Top of RECORDS
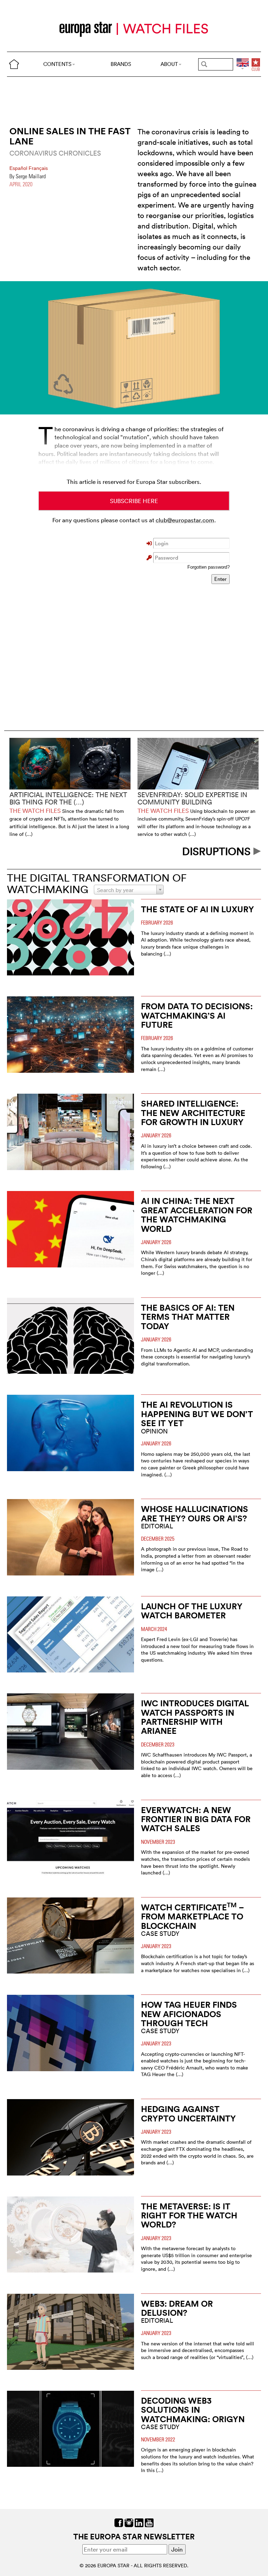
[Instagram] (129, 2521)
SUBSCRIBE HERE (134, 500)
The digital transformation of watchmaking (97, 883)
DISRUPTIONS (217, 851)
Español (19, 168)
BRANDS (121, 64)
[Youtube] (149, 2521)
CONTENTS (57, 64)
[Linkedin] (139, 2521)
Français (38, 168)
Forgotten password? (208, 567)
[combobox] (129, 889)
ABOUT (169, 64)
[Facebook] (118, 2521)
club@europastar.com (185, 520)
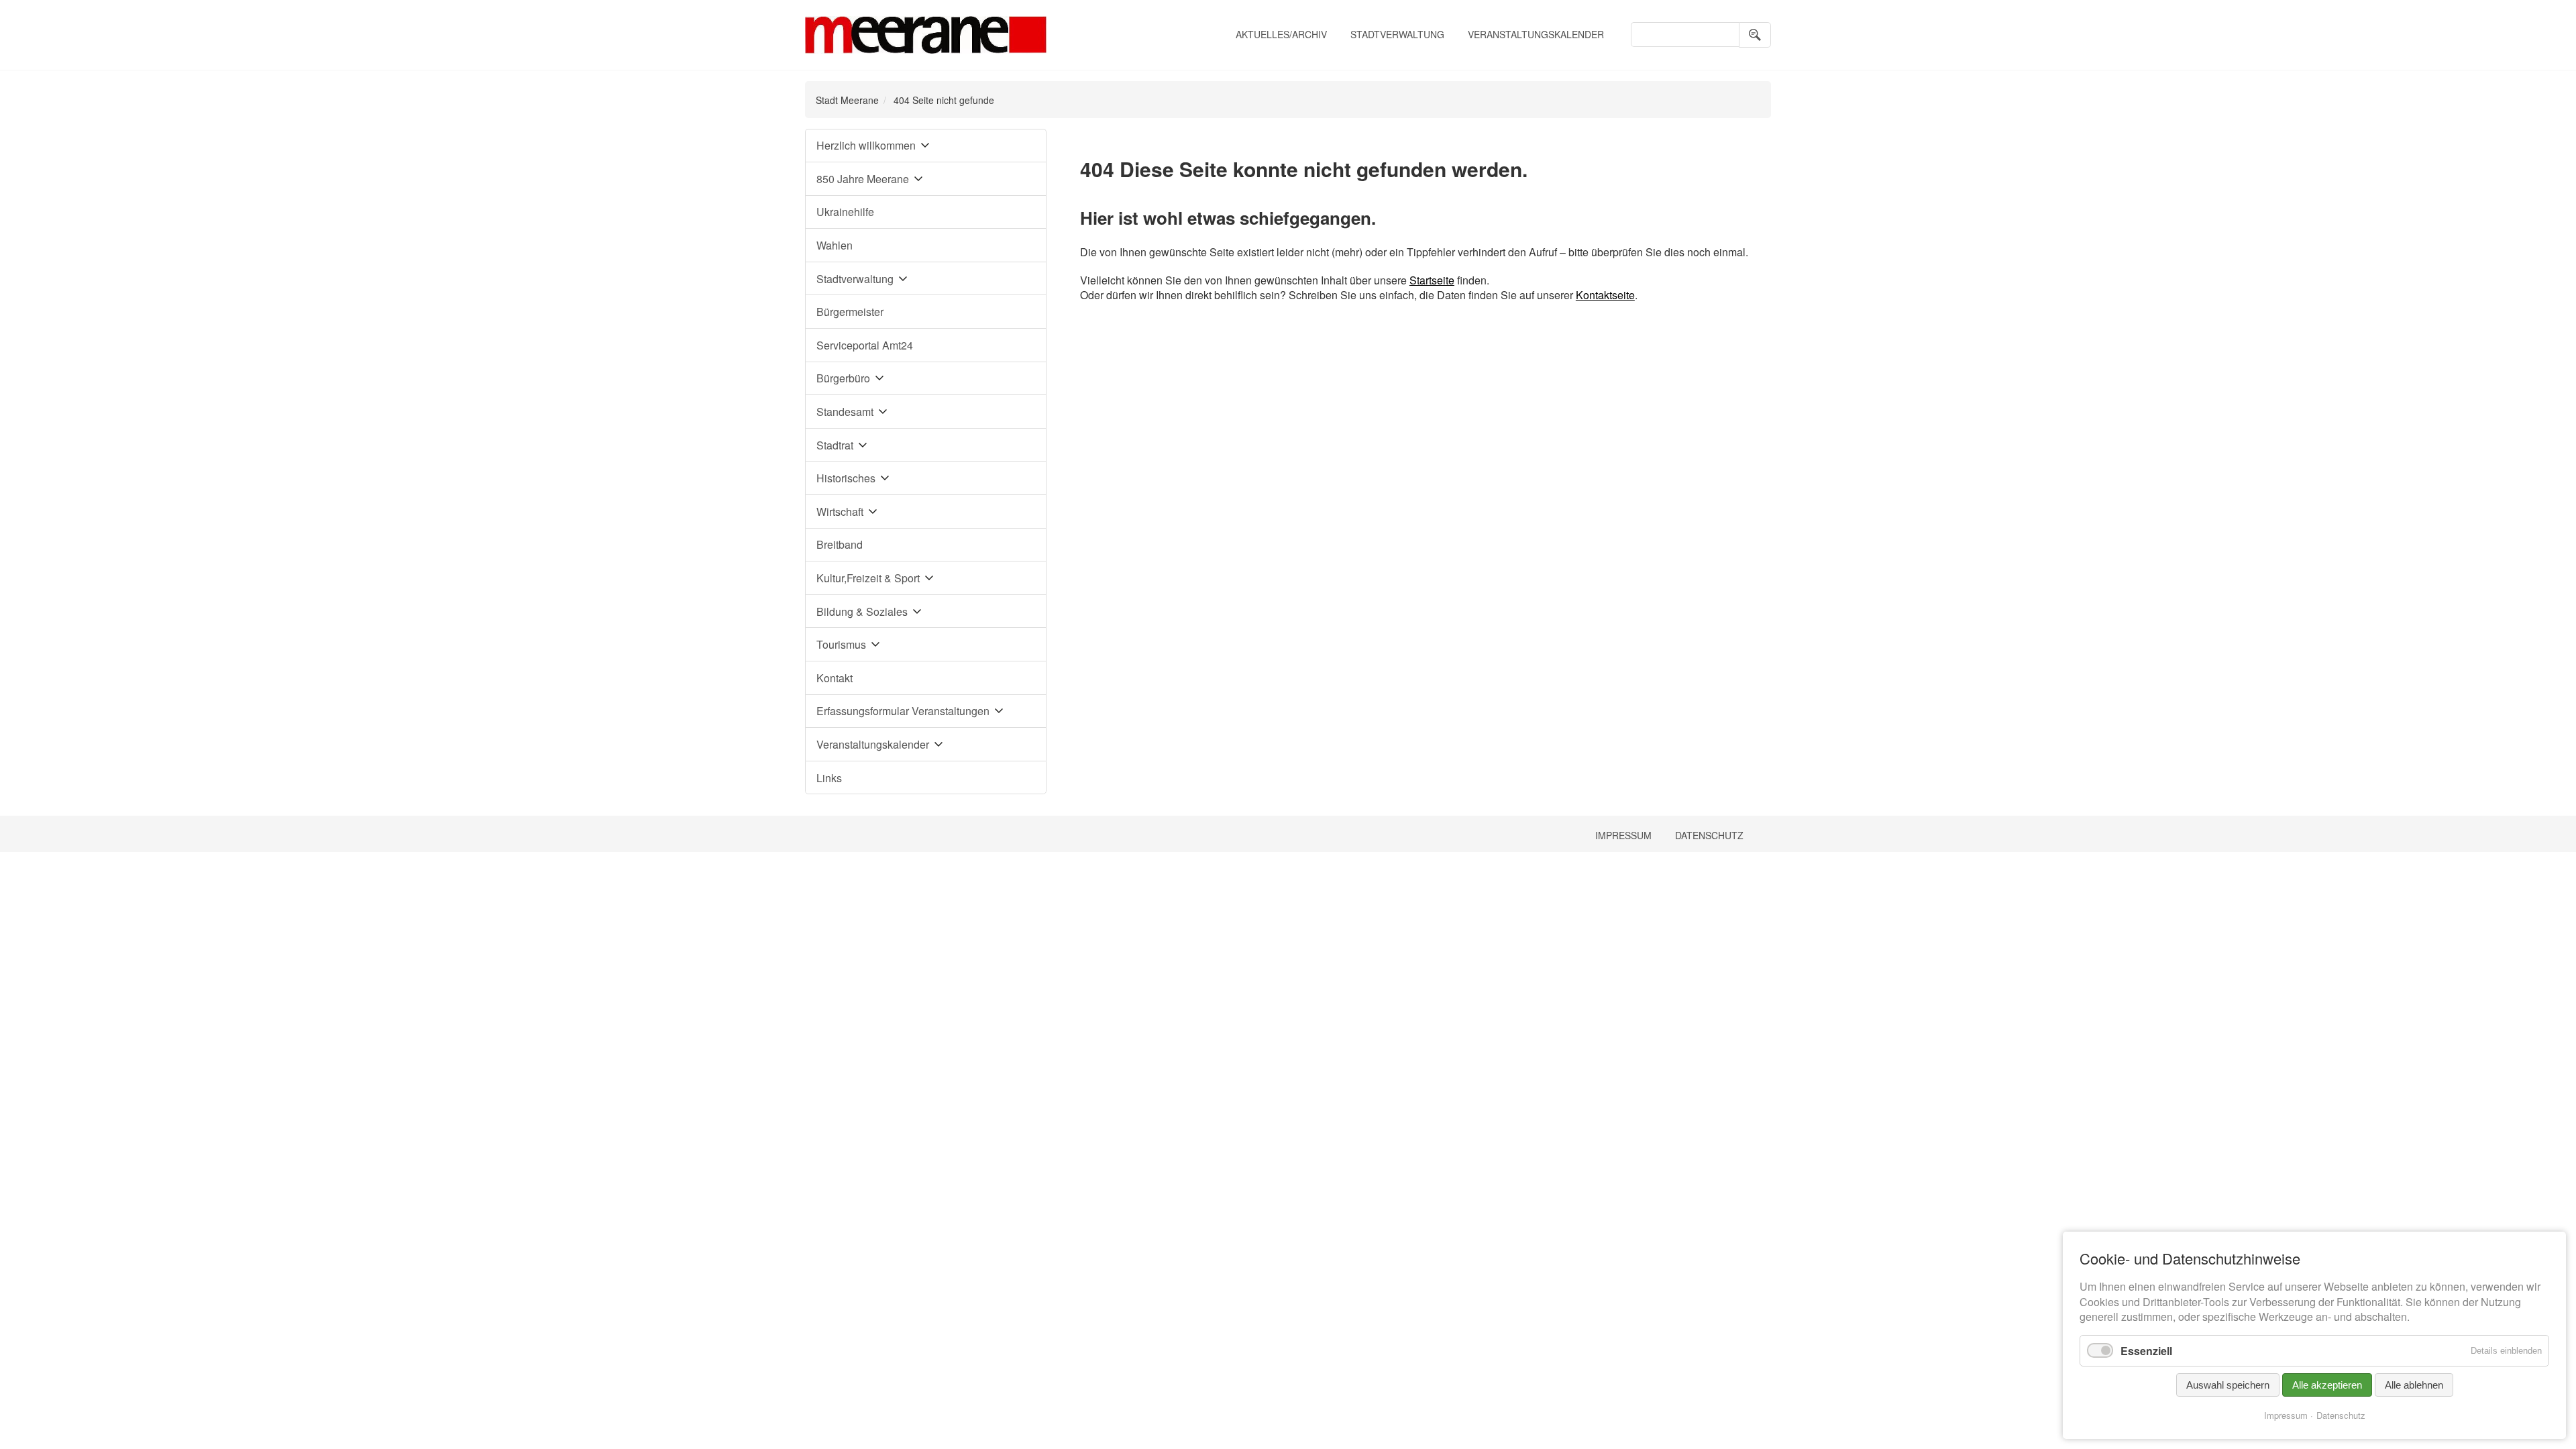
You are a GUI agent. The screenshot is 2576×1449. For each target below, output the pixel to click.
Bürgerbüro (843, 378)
Bottom of RECORDS
● **PROBLEM TO WORK ON**
All lines from the one containing "[Facebook] (118, 2521)" through the end of the data are to be restated exactly, with nothing else and without the pictures.

● **EXERCISE RESULT**
[Facebook] (118, 2521)
club@europastar.com (185, 520)
You are a GUI agent. The screenshot is 2576×1449. For each target below, output the pixel to click.
Bürgerbüro (843, 378)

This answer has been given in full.